As we age our body more and more resembles a dumpster cut off from the waste system.  Cells are piling up that refuse to do their original job, which is either renew or die. In medicine this process is called senescence from the Latin word senescere – to age.
Normally, autophagy – the cell’s housekeeping – removes and replaces damaged or old cells. These cells would give off signals to the immune system to come and clear them out, and to make room for healthy cells. But in aging even immune cells weaken and become senescent. And when these inactive cells accumulate, the proteins that alert the immune system can trigger chronic inflammation and damage cells nearby.
From their initial discovery in the 1960s by Hayflick and Moorhead, researchers have regarded the “zombie”- state of senescent cells as a defense mechanism against tumor mutations.
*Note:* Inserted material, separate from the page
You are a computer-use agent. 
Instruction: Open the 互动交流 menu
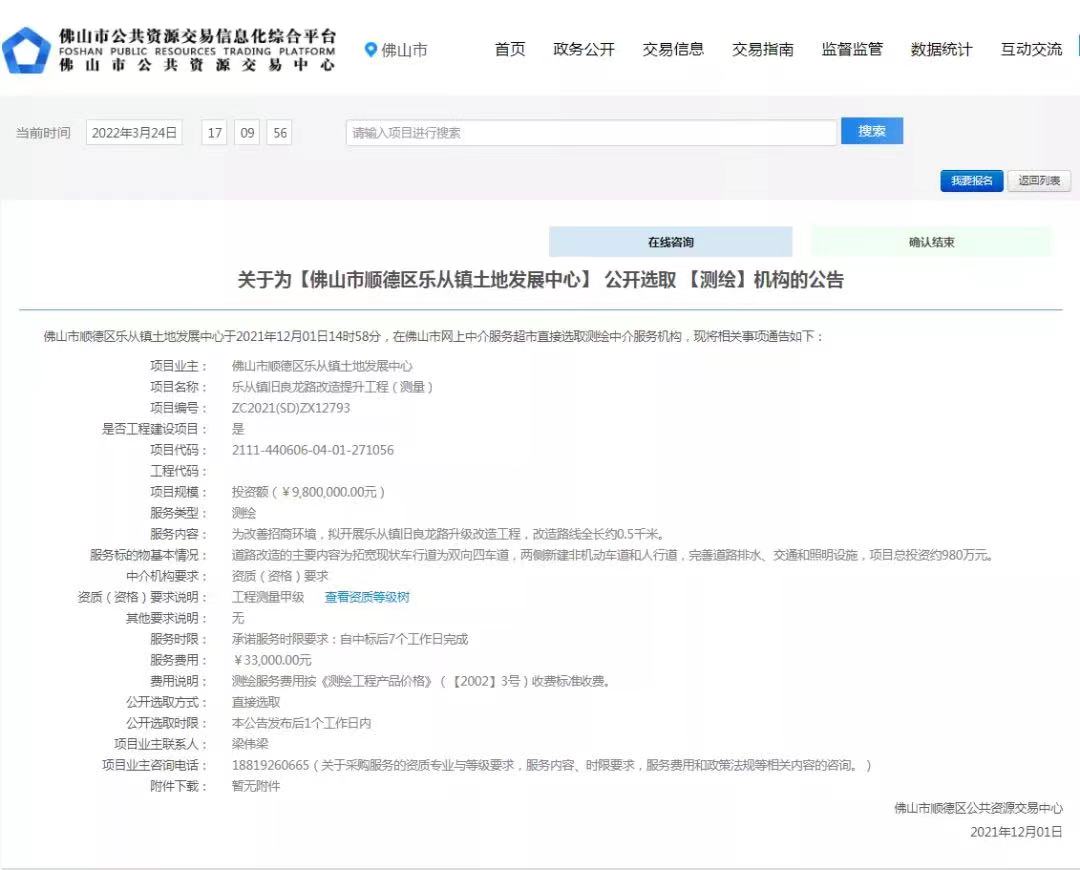[x=1031, y=49]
Over the years, scientists have linked senescence to age-related disorders like diabetes, cardiovascular disease, stroke, osteoporosis, Alzheimer’s disease, dementias and cancers. They believe that eliminating or reversing cellular senescence and boosting autophagy can lead to healthier aging. Yet so far, they have only been able to show rejuvenating effects in mice – and medical therapies or lifestyle recommendations for humans are still in their infancy.

“Senescent cells have very positive and beneficial functions,” said Dr. Marco Demaria in an online interview at his lab in Groningen, the Netherlands. “And it depends really on the context, time, environment or many other factors to say whether these senescent cells can be good or bad.”

“Senescent cells have very positive and beneficial functions” 

Dr. Marco Demaria

Demaria is a professor and group leader at the European Research Institute for the Biology of Ageing in Groningen, and the new president of the International Cell Senescence Association. In a 2020-medical review on senescence and aging together with other authors from his institute in Groningen, he wrote that in pregnancy, for example, short-term or local senescence supports the embryo’s organ growth. Senescent cells promote wound healing by clearing out damaged tissue. Senescence is also a potent tumor suppressor mechanism, as cells with cancer mutations can become senescent and stop spreading.
By contrast Demaria said that, “senescent cells are bad because when they accumulate, they persist and create chronic inflammation,“ and they build an optimal environment for diseases like rheumatoid arthritis or multiple sclerosis, and for cancer formation.

Senescence in aging, cancer and mitochondria
Senescence, and mechanisms of aging and cancer on the cell level are Demaria’s specialization. “I lost my father when I was quite young because of cancer, and eventually I think that is also why I started cancer biology,” he said in the interview. Working on cancer metabolism during his doctorate in Italy, he recognized that, “Eventually what you do in cancer is that you are just trying to kill the cancer cells and you don’t care much about their environment.”
Pioneering work from the Buck Institute for Research on Aging in California – the lab he joined as a postdoc – became what he called “mind blowing”: Senescent cells seemed to be part of the tumor environment – and they secret harmful proteins and inflammatory factors – a state named senescence-associated secretory phenotype (SASP). Normally SASP promotes tissue repair and regeneration and encourages our immune system to work properly. Still, it can be harmful, for example in aging or in cancer metastasis.
Among the reasons why healthy cells become senescent and stop their cellular function is a process called immunosenescence – the aging of the immune system.
Adjunct professor Dirk Mielenz is a group leader of immunology at Friedrich-Alexander-University Medical School in Erlangen, Germany, and the lead author of a recent publication on the senescence of the mitochondria –– and in B lymphocyte immune cells in particular.
In an interview at his lab in Erlangen he said that during energy production in the mitochondria – the cell’s power plant – oxygen molecules become unstable and produce harmful chemical oxidation, called reactive-oxygen species (ROS). The mitochondria are not only the major source of ROS, but also the main target of oxidative damage.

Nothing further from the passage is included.